En segundo lugar, dado lo anterior, el libro es
una participación en nuestro anhelo de eternidad. Los humanos nos enfrentamos
con nuestra finitud, con nuestro absoluto modo de ser mortal, pero hemos
encontrado en la palabra escrita, plasmada en el libro, un especial modo de
perpetuarnos, de no morir, de seguir hablando a pesar de nuestro agotamiento
existencial. El libro queda allí. Tomar un libro muy antiguo, escrito por
personas que murieron hace siglos, es una especial experiencia de resurrección.
Uno toca sus páginas como acariciando la existencia desaparecida, como
diciéndole: mira, yo te estoy escuchando….
Por eso mismo, el libro es una participación en
lo sagrado. No estrictamente, pero casi. Perdonen los no creyentes por la
analogía, pero estoy seguro que la tomarán como de quien viene, como de alguien
que cree. El libro, como el sagrario en una iglesia, allí está. En un santo
silencio, discreción y quietud. Esperando. El libro, colocado allí en esos
misteriosos anaqueles, espera al lector. No lo persigue. No hace escándalo. No
hace ruido. No coacciona. No ataca. No hace ese proselitismo torturante al cual
se han acostumbrado ciertos políticos o vendedores de seguros, que es una forma
sutil de violencia. No, ellos tienen paciencia. Lo que dicen puede ser muy
importante, pero sus páginas no se abren por la fuerza. Cuando el lector llega,
llegó. Y el libro habló. Los profesores deberíamos aprender de los libros…
Y por eso, como cuarto tema, el libro es una
participación en la contemplación y en la oración. Frente a ciertos usos y
costumbres que estimulan un activismo, que desprecia la quietud del “santo-no hacer-nada-del-pensamiento”,
el libro estimula la mejor acción, el mejor hacer: el pensar, el reflexionar,
sin los cuales ninguna acción -no nos queremos convencer de ello- es
fructífera. Los libros no son objeto de entretenimiento para las vacaciones.

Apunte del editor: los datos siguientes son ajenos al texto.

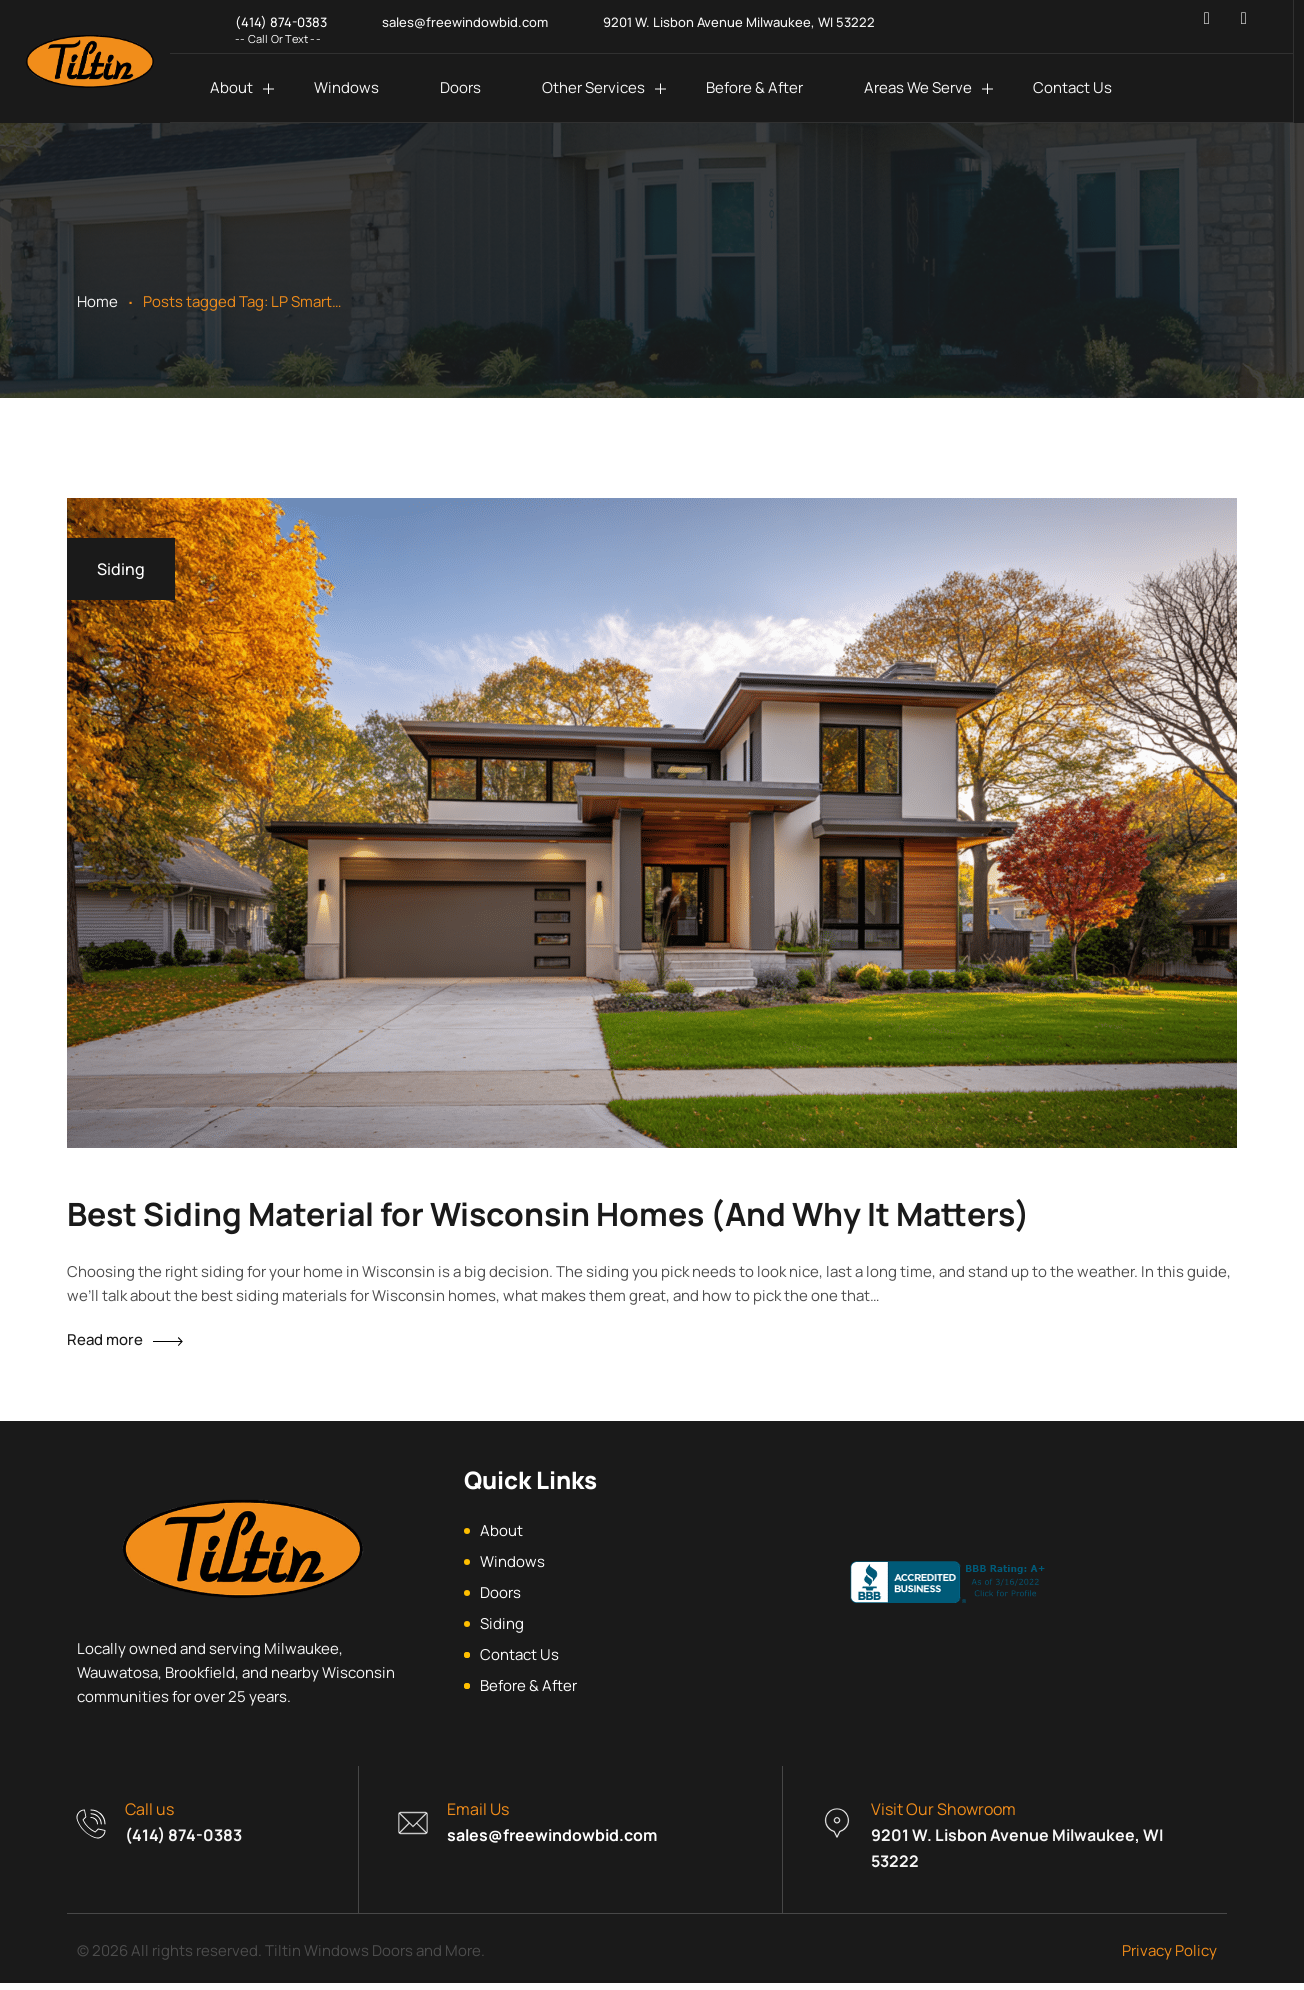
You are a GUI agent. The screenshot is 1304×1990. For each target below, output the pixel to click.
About (231, 87)
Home (97, 301)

Los libros no son para el momento de descanso. Los libros deben ser un
acompañamiento esencial de nuestra vida, son nuestro trabajo existencial más
profundo, por más que tengamos que leerlos en el aeropuerto, en el ómnibus, o
en el baño a escondidas de cierto jefe, por más esfuerzo que eso signifique.
Cada libro leído es un triunfo arrancado a esa sociedad exitista que nos dice
que nos movamos, que hagamos algo. Cada vez que cerramos un libro terminado, le
hemos ganado una batalla a la incomprensión. Cada página meditada es un bálsamo
de agua para el espíritu sediento en medio del desierto del hacer y hacer sin
sentido.
Por último, una vez que escribimos un libro, y
logramos publicarlo, calma. No molestemos. Dejemos en paz al amigo, no
persigamos a supuestos lectores con nuestra supuesta gran obra que, en el
fondo…. No sabemos cuán importante es. No busquemos la fama, tampoco la
riqueza, porque no era ese el objetivo de esa carta larga que llamamos libro.
Si viene la fama (cierta pequeña fama no es más que el afecto de nuestros
amigos) que venga, pero abramos ante ella la humildad existencial, de sabernos
humanos en medio de consecuencias desconocidas y guiadas por la Providencia.
Como dijo mi padre, Luis Jorge: los libros son como las botellas echadas al
mar. Dios velará por ellas.
gran homenaje a los libros, Gabriel. Que bueno sería poder dedicarles mas tiempo! Recuerdo que en la adolescencia leía, como mínimo, uno por semana, y cuando no tenía nada nuevo para leer, releía algo. En la actualidad, entre los que me regalan y los que compro, no se cuantos tengo ya juntando polvo, arrumbados por ahí y todavía vírgenes, esperando que en algún momento los lea. Y bue.